» How to complete this task
Set out word for word the line that contains "The height and width of the screenshot is (228, 416)." and each line after it, through the end of the data below, but exclude the pictures.

** Opening Supplied data block **

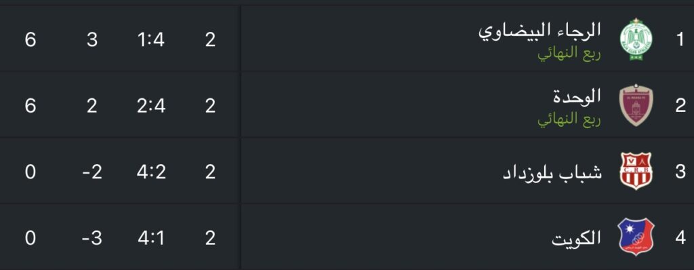Click the Kuwait SC blue-red badge

(x=636, y=237)
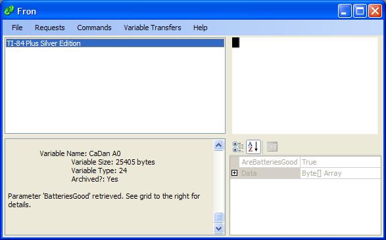Select the AreBatteriesGood property row
The image size is (386, 240).
(305, 162)
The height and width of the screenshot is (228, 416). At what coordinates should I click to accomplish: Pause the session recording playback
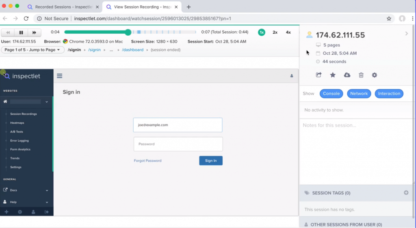click(21, 32)
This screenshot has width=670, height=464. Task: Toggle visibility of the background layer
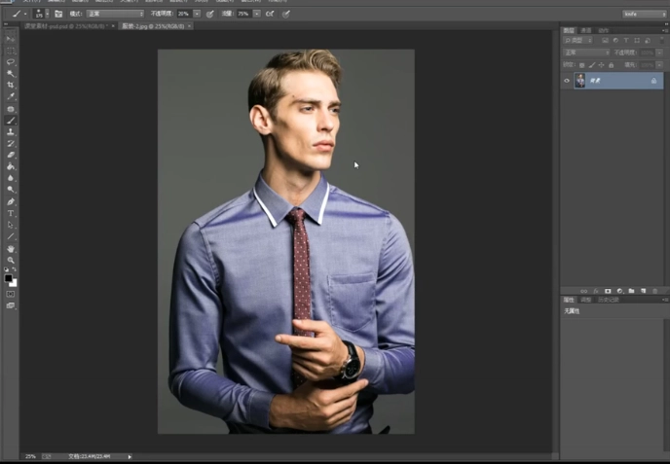(x=567, y=81)
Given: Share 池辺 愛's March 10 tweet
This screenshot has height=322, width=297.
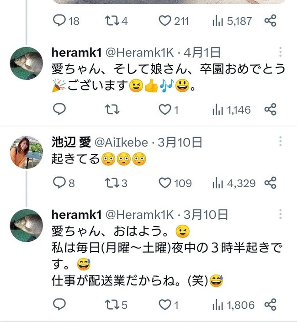Looking at the screenshot, I should [x=270, y=183].
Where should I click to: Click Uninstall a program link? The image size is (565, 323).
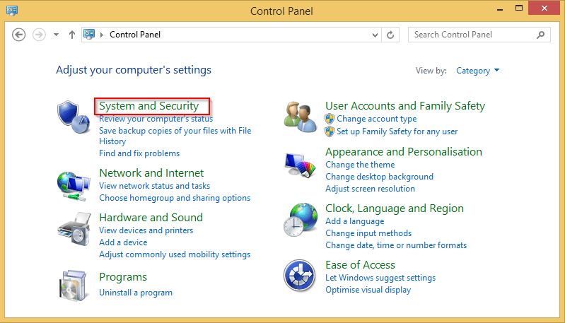[x=136, y=293]
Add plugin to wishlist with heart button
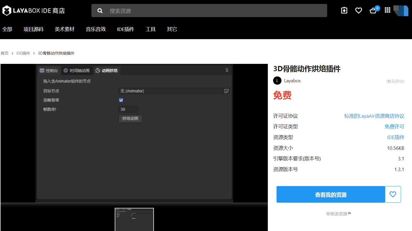 393,194
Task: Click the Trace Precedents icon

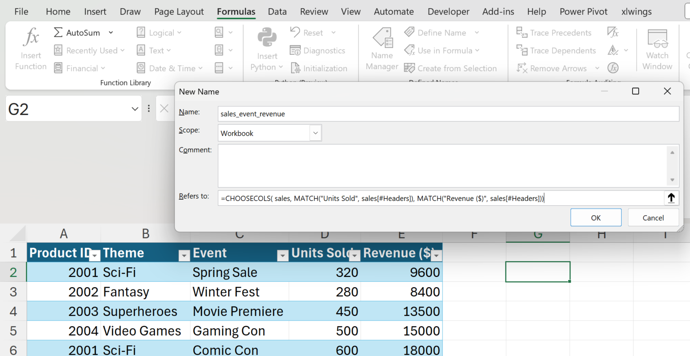Action: 522,32
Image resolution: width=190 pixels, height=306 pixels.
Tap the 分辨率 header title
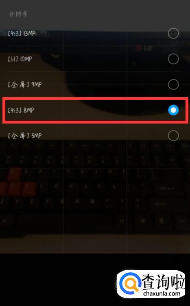pyautogui.click(x=18, y=14)
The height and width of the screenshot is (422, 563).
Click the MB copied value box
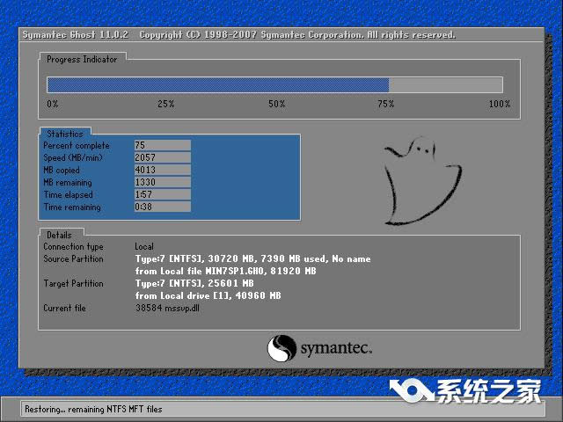tap(162, 170)
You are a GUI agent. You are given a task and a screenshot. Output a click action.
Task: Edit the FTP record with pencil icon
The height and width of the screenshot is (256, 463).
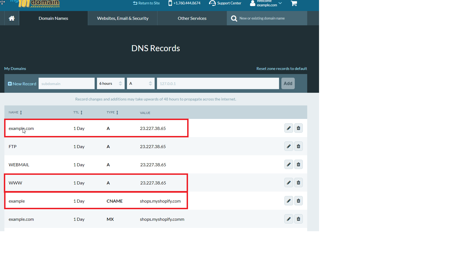click(288, 146)
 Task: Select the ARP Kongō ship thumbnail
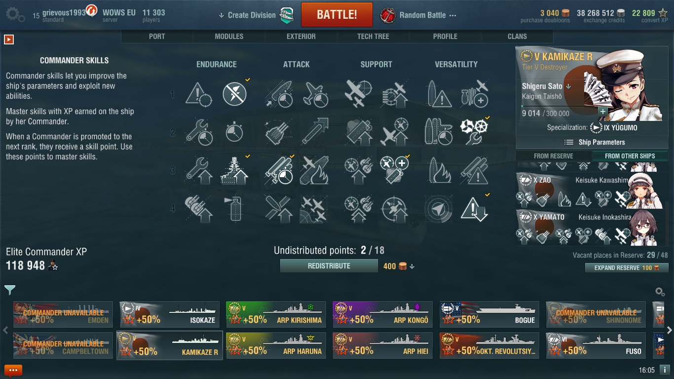(x=383, y=314)
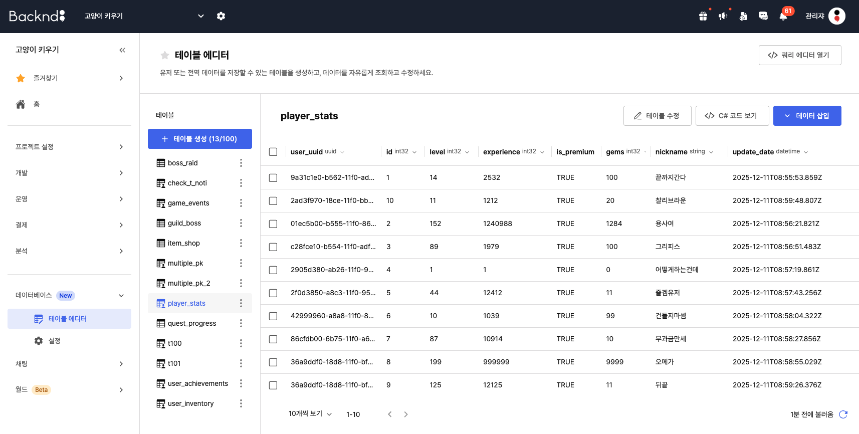This screenshot has width=859, height=434.
Task: Open the notification bell with 61 badge
Action: pyautogui.click(x=783, y=16)
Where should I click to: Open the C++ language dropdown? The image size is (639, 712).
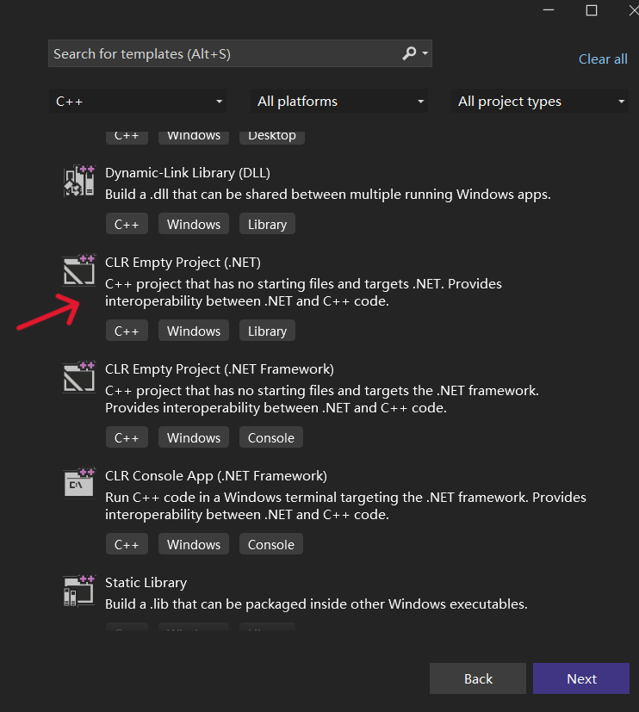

** Closing Supplied data block **

» Solution
The height and width of the screenshot is (228, 416). At what coordinates should I click to accomplish: Pause the session recording playback
click(21, 32)
This screenshot has width=670, height=464. Task: Toggle visibility of the background layer
(x=567, y=81)
Given: Share 池辺 愛's March 10 tweet
This screenshot has height=322, width=297.
Looking at the screenshot, I should [x=270, y=183].
Where should I click to: Click Uninstall a program link? The image size is (565, 323).
[x=136, y=293]
Add plugin to wishlist with heart button
 393,194
Task: Click the Trace Precedents icon

Action: 522,32
Image resolution: width=190 pixels, height=306 pixels.
Tap the 分辨率 header title
pyautogui.click(x=18, y=14)
The height and width of the screenshot is (422, 563).
Click the MB copied value box
tap(162, 170)
You are a GUI agent. You are given a task and a screenshot. Output a click action.
Task: Edit the FTP record with pencil icon
The height and width of the screenshot is (256, 463).
click(288, 146)
 Task: Select the ARP Kongō ship thumbnail
(x=383, y=314)
This screenshot has width=859, height=434.
Task: Open the notification bell with 61 badge
Action: pyautogui.click(x=783, y=16)
Where should I click to: Open the C++ language dropdown? The image size is (639, 712).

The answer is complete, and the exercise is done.